In between all of the fall festivities, at the tail end of October, my neighbor and I took off for a trip to Iceland. Patrick met up with me there after a few days and we spent time driving all over this otherworldly land of expansive glaciers and looming volcanos. We wanted to mark our 25th wedding anniversary in a rather spectacular fashion. Iceland is a good pick for this. It was nothing short of spectacular…incredible really. I cannot wait to edit and collect some of my favorite photos here and tell the stories of what we did, saw, and of course…ate!
- Custard Filling:
- ¼ cup corn starch
- ⅔ cup sugar
- ¼ tsp salt
- 2 cups milk scalded
- 3 slightly beaten egg yolks
- 2 TBS butter
- ½ tsp vanilla
- 1 to 2 ripe bananas
- 1 cup sweetened coconut flakes
- 3 egg whites
- 6 TBS sugar
- ¼ tsp cream of tartar
- Pie Crust: (I double this recipe before halving it...because I like really thick pie crust)
- 2 ½ cups pastry flour
- 1 teaspoon salt
- 1 teaspoon to 1 tablespoon sugar
- ¾ cup cold butter, cut into chunks
- ¼ cup cold leaf lard or vegetable shortening, cut into chunks
- ¼ cup cold water
- Pie Crust: Mix the 2 cups of the flour, salt and sugar together lightly in a mixing bowl or in the bowl of a food processor. Add the butter and lard chunks and cut into the flour using a pastry cutter or by pulsing the food processor. The mixture should look like large crumbs and begin to cling together in clumps. Add the remaining ½ cup of flour and mix lightly or pulse the processor two or three times.Sprinkle the water over the dough and with hands or a wooden spoon mix in until dough holds together.Divide the pie dough into 2.Using two sheets of parchment paper that is at least twelve inches square each, place a disc of dough between them. (If the dough is sticky for any reason, don’t worry. Just sprinkle some flour on the parchment to get started. You shouldn’t have to add much and it will stop sticking.) Starting at the center roll the pin out to the edge. Turn the dough and parchment as necessary and continue rolling, always from the center to the outer edge. The goal is to have a circle shape that will be just slightly larger than the pie dish. After a couple rolls, lift the parchment paper away from the dough to loosen and replace the parchment. Flip the whole thing and loosen the other paper sheet. Continue rolling until the dough is about eleven inches in diameter for a nine inch pie dish.When the dough circle is the desired size (hover the pie pan over the dough to check if the dough circle is large enough) loosen both sheets of parchment by lifting them away and then replacing them on the dough. Keep one sheet of paper on the dough and use it to lift the dough and flip it into the pie dish. Take care to center the dough in the dish. Remove the paper.Carefully lift the edges of the dough and scoot the dough into the bottom corners of the dish. Try not to trap any air under the bottom crust. This pie lined dish can go into the refrigerator while you make the custard and the meringue.
- Custard Filling:
- Mix corn starch, sugar, and salt together in a sauce pan. Scald the 2 cups of milk on the stove top until just simmering around the edges. Slowly pour the milk into the dry ingredients. Place this mixture on the stove top and heat on medium heat. Stir constantly until custard begins to thicken and slightly boils. When beginning to boil, cook for 2 minutes longer and then remove from the heat. Add a little bit of the custard mixture into the eggs. Then slowly add the egg mixture into the custard mixture and cook everything for about 2 minutes more. Remove custard from stove top and add the butter and vanilla. Cool slightly by placing a piece of plastic wrap on top of the custard and put in the refrigerator.

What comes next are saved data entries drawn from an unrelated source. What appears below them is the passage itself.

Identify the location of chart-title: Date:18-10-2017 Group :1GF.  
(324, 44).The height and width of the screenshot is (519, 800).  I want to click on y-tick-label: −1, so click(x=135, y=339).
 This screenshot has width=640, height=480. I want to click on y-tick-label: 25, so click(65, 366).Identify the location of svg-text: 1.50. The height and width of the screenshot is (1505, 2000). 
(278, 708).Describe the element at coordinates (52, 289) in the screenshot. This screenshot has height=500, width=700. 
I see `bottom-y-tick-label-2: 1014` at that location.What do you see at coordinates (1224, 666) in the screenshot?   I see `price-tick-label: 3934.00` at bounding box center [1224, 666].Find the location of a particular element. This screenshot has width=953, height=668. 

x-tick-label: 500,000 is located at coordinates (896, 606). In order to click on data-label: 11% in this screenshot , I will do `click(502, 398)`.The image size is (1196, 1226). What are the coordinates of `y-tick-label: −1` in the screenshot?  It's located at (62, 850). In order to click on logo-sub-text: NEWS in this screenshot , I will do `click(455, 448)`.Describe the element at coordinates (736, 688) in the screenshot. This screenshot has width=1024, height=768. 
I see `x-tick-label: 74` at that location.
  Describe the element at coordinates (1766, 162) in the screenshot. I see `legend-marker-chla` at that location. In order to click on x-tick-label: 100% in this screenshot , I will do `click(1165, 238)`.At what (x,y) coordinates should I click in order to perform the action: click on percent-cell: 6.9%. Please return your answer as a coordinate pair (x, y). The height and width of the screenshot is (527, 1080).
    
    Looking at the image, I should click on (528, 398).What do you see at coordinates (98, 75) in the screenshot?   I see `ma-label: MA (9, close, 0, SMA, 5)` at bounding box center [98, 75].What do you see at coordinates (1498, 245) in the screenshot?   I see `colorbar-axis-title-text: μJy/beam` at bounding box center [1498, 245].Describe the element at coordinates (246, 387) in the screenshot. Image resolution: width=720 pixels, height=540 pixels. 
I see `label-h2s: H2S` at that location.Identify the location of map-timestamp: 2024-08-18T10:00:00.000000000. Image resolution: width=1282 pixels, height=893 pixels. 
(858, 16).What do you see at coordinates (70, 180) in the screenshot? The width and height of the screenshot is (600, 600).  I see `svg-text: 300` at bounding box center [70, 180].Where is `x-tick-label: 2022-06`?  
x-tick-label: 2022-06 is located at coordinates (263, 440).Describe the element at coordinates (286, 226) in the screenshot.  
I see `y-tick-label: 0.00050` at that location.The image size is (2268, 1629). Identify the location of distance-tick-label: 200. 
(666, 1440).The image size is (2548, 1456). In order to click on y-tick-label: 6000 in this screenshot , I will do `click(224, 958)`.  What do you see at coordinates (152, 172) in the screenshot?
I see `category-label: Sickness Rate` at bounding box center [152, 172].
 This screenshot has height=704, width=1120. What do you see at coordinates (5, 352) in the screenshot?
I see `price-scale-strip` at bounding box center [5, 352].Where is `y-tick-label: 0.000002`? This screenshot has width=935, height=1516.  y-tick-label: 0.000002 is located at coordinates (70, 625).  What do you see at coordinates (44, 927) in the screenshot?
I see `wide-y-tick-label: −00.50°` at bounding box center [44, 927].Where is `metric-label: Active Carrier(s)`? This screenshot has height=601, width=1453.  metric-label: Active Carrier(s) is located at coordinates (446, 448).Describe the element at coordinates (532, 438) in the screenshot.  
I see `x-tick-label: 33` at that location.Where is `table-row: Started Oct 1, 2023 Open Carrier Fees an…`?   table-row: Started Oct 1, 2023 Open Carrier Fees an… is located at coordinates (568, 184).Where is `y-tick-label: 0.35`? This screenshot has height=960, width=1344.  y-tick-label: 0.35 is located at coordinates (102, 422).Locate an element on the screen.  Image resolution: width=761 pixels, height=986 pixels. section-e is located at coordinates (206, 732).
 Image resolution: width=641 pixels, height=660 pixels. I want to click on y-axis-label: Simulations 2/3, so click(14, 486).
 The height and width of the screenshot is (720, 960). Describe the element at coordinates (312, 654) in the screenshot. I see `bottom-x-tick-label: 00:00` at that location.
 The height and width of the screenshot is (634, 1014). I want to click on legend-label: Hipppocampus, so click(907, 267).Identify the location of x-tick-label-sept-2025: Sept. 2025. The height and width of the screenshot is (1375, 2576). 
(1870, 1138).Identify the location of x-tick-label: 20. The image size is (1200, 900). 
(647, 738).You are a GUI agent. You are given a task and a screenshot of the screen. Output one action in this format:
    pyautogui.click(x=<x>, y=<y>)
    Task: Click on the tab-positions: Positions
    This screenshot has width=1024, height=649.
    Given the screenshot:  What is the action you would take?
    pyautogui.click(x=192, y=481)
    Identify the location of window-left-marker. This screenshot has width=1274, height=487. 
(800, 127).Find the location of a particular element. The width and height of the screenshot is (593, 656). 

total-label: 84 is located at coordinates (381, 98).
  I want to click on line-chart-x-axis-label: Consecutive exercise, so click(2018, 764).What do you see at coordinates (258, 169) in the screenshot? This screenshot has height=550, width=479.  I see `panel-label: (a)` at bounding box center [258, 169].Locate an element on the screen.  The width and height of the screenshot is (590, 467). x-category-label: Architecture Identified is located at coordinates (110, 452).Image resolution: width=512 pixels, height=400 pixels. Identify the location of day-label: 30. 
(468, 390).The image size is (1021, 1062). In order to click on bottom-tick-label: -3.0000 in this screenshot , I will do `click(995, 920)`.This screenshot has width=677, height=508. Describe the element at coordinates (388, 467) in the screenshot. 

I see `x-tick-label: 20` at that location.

- To make the meringue, whip the egg whites, sugar, and cream of tartar with a stand or hand held mixer.
- Remove the custard from the refrigerator and gently fold in the sweetened flaked coconut. The custard must be cool before spooning it into the pie crust. Cut up bananas and place at the bottom of the pie crust. Spoon custard filling on top of bananas. Spoon meringue on top of custard. Using the back of a spoon, make swirl patterns in the meringue. Put oven on broil. Place pie under broiler and watch carefully until the top is toasted and slightly browned.